- [EXERCISE PROMPT] When the line containing "You are a computer-use agent. The width" is reached, copy it and each subsequent line of the material below exactly, through the last line.

- [SOURCE INFORMATION]
>>

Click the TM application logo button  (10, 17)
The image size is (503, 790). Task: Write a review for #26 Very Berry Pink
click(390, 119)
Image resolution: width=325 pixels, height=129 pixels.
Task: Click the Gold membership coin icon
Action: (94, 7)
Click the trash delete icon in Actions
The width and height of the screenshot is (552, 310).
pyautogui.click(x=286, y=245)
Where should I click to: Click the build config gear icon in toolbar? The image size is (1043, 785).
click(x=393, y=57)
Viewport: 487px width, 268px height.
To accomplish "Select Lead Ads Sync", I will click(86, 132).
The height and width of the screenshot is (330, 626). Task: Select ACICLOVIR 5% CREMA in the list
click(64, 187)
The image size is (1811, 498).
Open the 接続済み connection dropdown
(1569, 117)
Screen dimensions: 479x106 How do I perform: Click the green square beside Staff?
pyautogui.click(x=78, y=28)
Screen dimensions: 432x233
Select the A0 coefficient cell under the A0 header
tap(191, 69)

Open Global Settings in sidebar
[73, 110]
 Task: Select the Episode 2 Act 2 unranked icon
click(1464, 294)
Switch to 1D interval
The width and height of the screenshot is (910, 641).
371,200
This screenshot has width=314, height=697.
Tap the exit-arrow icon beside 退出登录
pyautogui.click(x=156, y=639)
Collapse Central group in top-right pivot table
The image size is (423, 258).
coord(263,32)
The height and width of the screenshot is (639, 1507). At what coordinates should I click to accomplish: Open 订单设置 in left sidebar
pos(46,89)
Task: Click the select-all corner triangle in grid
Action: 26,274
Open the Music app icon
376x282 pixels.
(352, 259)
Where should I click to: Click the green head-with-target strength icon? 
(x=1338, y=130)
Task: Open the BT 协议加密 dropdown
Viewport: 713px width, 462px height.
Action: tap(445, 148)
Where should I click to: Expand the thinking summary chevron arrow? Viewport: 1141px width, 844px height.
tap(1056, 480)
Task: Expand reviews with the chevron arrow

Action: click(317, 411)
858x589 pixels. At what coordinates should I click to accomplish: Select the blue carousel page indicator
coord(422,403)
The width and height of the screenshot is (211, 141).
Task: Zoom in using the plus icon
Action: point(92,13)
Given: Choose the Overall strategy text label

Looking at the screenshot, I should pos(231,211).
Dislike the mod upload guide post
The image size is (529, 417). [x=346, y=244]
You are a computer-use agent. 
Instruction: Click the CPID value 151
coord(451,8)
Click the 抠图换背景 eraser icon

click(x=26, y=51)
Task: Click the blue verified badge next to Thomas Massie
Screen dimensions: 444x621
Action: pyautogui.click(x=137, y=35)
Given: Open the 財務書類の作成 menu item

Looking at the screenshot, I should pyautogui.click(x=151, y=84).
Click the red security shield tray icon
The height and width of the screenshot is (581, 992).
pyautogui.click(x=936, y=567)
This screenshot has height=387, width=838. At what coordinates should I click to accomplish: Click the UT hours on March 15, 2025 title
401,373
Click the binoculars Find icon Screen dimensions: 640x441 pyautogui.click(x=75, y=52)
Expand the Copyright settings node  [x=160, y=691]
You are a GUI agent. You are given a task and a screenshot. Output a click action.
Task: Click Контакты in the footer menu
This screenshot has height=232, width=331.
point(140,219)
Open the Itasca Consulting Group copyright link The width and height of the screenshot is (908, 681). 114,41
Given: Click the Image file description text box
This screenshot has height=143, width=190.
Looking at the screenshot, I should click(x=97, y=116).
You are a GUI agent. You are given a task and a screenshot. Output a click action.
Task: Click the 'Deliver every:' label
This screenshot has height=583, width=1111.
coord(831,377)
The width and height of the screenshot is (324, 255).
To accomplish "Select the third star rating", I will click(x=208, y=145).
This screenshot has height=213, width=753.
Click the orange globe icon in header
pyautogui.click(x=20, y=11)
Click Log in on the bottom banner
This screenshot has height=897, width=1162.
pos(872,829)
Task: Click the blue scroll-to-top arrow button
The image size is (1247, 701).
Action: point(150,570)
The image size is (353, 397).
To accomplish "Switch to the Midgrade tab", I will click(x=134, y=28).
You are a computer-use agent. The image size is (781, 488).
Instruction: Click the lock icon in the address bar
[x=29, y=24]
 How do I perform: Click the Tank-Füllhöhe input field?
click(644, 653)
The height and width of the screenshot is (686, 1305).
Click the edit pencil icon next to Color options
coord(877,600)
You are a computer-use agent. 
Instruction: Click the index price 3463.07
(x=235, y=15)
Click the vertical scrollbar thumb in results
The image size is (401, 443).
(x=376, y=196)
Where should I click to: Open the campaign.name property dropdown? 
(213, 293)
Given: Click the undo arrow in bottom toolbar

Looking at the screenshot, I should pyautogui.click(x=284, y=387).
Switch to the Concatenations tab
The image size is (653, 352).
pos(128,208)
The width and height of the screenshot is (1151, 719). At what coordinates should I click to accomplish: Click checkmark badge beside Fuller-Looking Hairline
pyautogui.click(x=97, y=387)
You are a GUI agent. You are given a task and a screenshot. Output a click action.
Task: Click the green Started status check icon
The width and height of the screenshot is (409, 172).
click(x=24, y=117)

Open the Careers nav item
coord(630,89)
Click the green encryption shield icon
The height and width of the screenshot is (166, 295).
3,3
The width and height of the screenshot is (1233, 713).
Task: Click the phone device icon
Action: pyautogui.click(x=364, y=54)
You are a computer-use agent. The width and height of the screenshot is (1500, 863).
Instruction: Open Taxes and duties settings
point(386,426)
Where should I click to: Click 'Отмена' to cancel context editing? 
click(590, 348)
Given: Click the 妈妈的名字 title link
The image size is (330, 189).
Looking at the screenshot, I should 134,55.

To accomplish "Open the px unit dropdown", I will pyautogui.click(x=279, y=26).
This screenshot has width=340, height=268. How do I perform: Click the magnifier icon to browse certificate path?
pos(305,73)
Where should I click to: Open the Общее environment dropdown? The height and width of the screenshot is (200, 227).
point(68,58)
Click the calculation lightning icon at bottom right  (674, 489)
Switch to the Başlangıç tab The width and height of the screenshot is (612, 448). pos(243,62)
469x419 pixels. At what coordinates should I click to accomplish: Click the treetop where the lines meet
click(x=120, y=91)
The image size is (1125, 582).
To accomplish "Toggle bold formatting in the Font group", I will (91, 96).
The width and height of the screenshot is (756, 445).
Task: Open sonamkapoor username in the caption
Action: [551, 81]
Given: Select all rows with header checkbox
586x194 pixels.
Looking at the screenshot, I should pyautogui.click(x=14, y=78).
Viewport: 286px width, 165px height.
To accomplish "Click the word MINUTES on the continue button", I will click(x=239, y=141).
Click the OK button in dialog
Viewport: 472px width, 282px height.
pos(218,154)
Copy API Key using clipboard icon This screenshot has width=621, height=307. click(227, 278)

<<

- [EXERCISE OUTPUT]
You are a computer-use agent. The width and height of the screenshot is (1500, 863).
Instruction: Open Taxes and duties settings
point(386,426)
Where should I click to: Click 'Отмена' to cancel context editing? 
click(590, 348)
Given: Click the 妈妈的名字 title link
The image size is (330, 189).
Looking at the screenshot, I should 134,55.

To accomplish "Open the px unit dropdown", I will pyautogui.click(x=279, y=26).
This screenshot has width=340, height=268. How do I perform: Click the magnifier icon to browse certificate path?
pos(305,73)
Where should I click to: Open the Общее environment dropdown? The height and width of the screenshot is (200, 227).
point(68,58)
Click the calculation lightning icon at bottom right  (674, 489)
Switch to the Başlangıç tab The width and height of the screenshot is (612, 448). pos(243,62)
469x419 pixels. At what coordinates should I click to accomplish: Click the treetop where the lines meet
click(x=120, y=91)
The image size is (1125, 582).
To accomplish "Toggle bold formatting in the Font group", I will (91, 96).
The width and height of the screenshot is (756, 445).
Task: Open sonamkapoor username in the caption
Action: [551, 81]
Given: Select all rows with header checkbox
586x194 pixels.
Looking at the screenshot, I should pyautogui.click(x=14, y=78).
Viewport: 286px width, 165px height.
To accomplish "Click the word MINUTES on the continue button", I will click(x=239, y=141).
Click the OK button in dialog
Viewport: 472px width, 282px height.
pos(218,154)
Copy API Key using clipboard icon This screenshot has width=621, height=307. click(227, 278)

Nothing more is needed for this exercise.